'''

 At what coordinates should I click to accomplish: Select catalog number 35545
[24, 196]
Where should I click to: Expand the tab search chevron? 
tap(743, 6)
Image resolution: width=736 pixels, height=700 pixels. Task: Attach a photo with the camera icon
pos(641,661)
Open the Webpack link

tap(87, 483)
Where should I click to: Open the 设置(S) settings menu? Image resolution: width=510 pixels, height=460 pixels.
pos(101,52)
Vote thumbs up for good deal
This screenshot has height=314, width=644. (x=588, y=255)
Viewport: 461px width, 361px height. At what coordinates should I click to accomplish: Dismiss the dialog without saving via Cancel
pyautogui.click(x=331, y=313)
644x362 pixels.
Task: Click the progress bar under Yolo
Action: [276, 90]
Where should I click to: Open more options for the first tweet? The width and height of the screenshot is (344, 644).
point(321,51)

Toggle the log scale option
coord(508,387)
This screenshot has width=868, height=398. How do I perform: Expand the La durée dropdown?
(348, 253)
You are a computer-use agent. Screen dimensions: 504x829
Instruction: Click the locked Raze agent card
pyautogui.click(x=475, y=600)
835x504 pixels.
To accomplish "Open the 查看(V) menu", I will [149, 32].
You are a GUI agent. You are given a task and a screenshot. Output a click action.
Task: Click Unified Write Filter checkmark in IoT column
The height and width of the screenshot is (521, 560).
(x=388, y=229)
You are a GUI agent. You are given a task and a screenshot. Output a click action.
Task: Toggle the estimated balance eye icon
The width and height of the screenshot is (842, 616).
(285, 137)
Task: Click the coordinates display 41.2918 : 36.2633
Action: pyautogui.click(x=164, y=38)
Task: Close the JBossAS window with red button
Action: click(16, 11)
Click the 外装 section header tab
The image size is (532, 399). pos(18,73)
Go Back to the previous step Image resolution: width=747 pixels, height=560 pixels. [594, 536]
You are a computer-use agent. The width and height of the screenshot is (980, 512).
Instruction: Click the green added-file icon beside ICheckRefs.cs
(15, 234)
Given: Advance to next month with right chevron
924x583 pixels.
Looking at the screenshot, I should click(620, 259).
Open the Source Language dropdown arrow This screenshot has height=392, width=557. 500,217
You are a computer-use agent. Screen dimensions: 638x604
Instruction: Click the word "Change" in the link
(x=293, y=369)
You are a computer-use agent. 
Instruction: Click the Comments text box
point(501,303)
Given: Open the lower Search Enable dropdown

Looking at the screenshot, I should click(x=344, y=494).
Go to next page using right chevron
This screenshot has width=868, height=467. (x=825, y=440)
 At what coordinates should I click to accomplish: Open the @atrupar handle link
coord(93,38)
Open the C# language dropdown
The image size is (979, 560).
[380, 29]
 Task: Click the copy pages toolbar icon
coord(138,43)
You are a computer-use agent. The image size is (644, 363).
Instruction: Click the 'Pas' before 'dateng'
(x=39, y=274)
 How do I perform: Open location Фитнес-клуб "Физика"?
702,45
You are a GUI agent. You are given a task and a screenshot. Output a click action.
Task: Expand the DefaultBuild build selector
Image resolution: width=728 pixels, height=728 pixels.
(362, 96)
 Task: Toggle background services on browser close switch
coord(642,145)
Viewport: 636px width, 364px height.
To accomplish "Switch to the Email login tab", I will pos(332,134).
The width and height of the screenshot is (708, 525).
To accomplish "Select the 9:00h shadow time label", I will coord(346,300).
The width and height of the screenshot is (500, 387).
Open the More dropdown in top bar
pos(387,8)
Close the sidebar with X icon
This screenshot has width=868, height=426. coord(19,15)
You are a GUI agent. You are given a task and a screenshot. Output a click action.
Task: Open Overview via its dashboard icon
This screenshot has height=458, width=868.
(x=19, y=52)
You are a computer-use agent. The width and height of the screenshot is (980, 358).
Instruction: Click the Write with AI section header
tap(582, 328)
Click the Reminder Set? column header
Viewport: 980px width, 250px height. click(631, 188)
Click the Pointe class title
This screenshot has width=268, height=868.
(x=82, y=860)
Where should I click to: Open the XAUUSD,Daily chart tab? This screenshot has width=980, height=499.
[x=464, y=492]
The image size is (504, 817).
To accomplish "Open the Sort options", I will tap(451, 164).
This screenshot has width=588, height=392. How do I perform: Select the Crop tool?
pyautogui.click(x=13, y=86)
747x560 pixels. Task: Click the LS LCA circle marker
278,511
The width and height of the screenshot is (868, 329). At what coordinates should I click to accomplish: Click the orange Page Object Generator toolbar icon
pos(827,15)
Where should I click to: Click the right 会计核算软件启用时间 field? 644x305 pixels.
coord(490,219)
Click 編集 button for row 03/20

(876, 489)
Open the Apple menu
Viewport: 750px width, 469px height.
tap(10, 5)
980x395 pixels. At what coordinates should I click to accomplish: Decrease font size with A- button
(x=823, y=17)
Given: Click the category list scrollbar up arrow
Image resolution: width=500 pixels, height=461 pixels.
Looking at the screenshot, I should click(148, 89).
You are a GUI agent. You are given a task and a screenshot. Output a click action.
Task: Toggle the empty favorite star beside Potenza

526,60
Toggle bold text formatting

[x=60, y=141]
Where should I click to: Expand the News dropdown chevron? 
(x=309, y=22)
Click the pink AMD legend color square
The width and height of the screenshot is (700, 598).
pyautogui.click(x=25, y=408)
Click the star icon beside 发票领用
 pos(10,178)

'''

__What you will do__:
Print the records above exactly as they appear.

__Written answer__:
 At what coordinates should I click to accomplish: Select catalog number 35545
[24, 196]
Where should I click to: Expand the tab search chevron? 
tap(743, 6)
Image resolution: width=736 pixels, height=700 pixels. Task: Attach a photo with the camera icon
pos(641,661)
Open the Webpack link

tap(87, 483)
Where should I click to: Open the 设置(S) settings menu? Image resolution: width=510 pixels, height=460 pixels.
pos(101,52)
Vote thumbs up for good deal
This screenshot has height=314, width=644. (x=588, y=255)
Viewport: 461px width, 361px height. At what coordinates should I click to accomplish: Dismiss the dialog without saving via Cancel
pyautogui.click(x=331, y=313)
644x362 pixels.
Task: Click the progress bar under Yolo
Action: [276, 90]
Where should I click to: Open more options for the first tweet? The width and height of the screenshot is (344, 644).
point(321,51)

Toggle the log scale option
coord(508,387)
This screenshot has width=868, height=398. How do I perform: Expand the La durée dropdown?
(348, 253)
You are a computer-use agent. Screen dimensions: 504x829
Instruction: Click the locked Raze agent card
pyautogui.click(x=475, y=600)
835x504 pixels.
To accomplish "Open the 查看(V) menu", I will [149, 32].
You are a GUI agent. You are given a task and a screenshot. Output a click action.
Task: Click Unified Write Filter checkmark in IoT column
The height and width of the screenshot is (521, 560).
(x=388, y=229)
You are a GUI agent. You are given a task and a screenshot. Output a click action.
Task: Toggle the estimated balance eye icon
The width and height of the screenshot is (842, 616).
(285, 137)
Task: Click the coordinates display 41.2918 : 36.2633
Action: pyautogui.click(x=164, y=38)
Task: Close the JBossAS window with red button
Action: click(16, 11)
Click the 外装 section header tab
The image size is (532, 399). pos(18,73)
Go Back to the previous step Image resolution: width=747 pixels, height=560 pixels. [594, 536]
You are a computer-use agent. The width and height of the screenshot is (980, 512).
Instruction: Click the green added-file icon beside ICheckRefs.cs
(15, 234)
Given: Advance to next month with right chevron
924x583 pixels.
Looking at the screenshot, I should click(620, 259).
Open the Source Language dropdown arrow This screenshot has height=392, width=557. 500,217
You are a computer-use agent. Screen dimensions: 638x604
Instruction: Click the word "Change" in the link
(x=293, y=369)
You are a computer-use agent. 
Instruction: Click the Comments text box
point(501,303)
Given: Open the lower Search Enable dropdown

Looking at the screenshot, I should click(x=344, y=494).
Go to next page using right chevron
This screenshot has width=868, height=467. (x=825, y=440)
 At what coordinates should I click to accomplish: Open the @atrupar handle link
coord(93,38)
Open the C# language dropdown
The image size is (979, 560).
[380, 29]
 Task: Click the copy pages toolbar icon
coord(138,43)
You are a computer-use agent. The image size is (644, 363).
Instruction: Click the 'Pas' before 'dateng'
(x=39, y=274)
 How do I perform: Open location Фитнес-клуб "Физика"?
702,45
You are a GUI agent. You are given a task and a screenshot. Output a click action.
Task: Expand the DefaultBuild build selector
Image resolution: width=728 pixels, height=728 pixels.
(362, 96)
 Task: Toggle background services on browser close switch
coord(642,145)
Viewport: 636px width, 364px height.
To accomplish "Switch to the Email login tab", I will pos(332,134).
The width and height of the screenshot is (708, 525).
To accomplish "Select the 9:00h shadow time label", I will coord(346,300).
The width and height of the screenshot is (500, 387).
Open the More dropdown in top bar
pos(387,8)
Close the sidebar with X icon
This screenshot has width=868, height=426. coord(19,15)
You are a GUI agent. You are given a task and a screenshot. Output a click action.
Task: Open Overview via its dashboard icon
This screenshot has height=458, width=868.
(x=19, y=52)
You are a computer-use agent. The width and height of the screenshot is (980, 358).
Instruction: Click the Write with AI section header
tap(582, 328)
Click the Reminder Set? column header
Viewport: 980px width, 250px height. click(631, 188)
Click the Pointe class title
This screenshot has width=268, height=868.
(x=82, y=860)
Where should I click to: Open the XAUUSD,Daily chart tab? This screenshot has width=980, height=499.
[x=464, y=492]
The image size is (504, 817).
To accomplish "Open the Sort options", I will tap(451, 164).
This screenshot has width=588, height=392. How do I perform: Select the Crop tool?
pyautogui.click(x=13, y=86)
747x560 pixels. Task: Click the LS LCA circle marker
278,511
The width and height of the screenshot is (868, 329). At what coordinates should I click to accomplish: Click the orange Page Object Generator toolbar icon
pos(827,15)
Where should I click to: Click the right 会计核算软件启用时间 field? 644x305 pixels.
coord(490,219)
Click 編集 button for row 03/20

(876, 489)
Open the Apple menu
Viewport: 750px width, 469px height.
tap(10, 5)
980x395 pixels. At what coordinates should I click to accomplish: Decrease font size with A- button
(x=823, y=17)
Given: Click the category list scrollbar up arrow
Image resolution: width=500 pixels, height=461 pixels.
Looking at the screenshot, I should click(148, 89).
You are a GUI agent. You are given a task and a screenshot. Output a click action.
Task: Toggle the empty favorite star beside Potenza

526,60
Toggle bold text formatting

[x=60, y=141]
Where should I click to: Expand the News dropdown chevron? 
(x=309, y=22)
Click the pink AMD legend color square
The width and height of the screenshot is (700, 598).
pyautogui.click(x=25, y=408)
Click the star icon beside 发票领用
 pos(10,178)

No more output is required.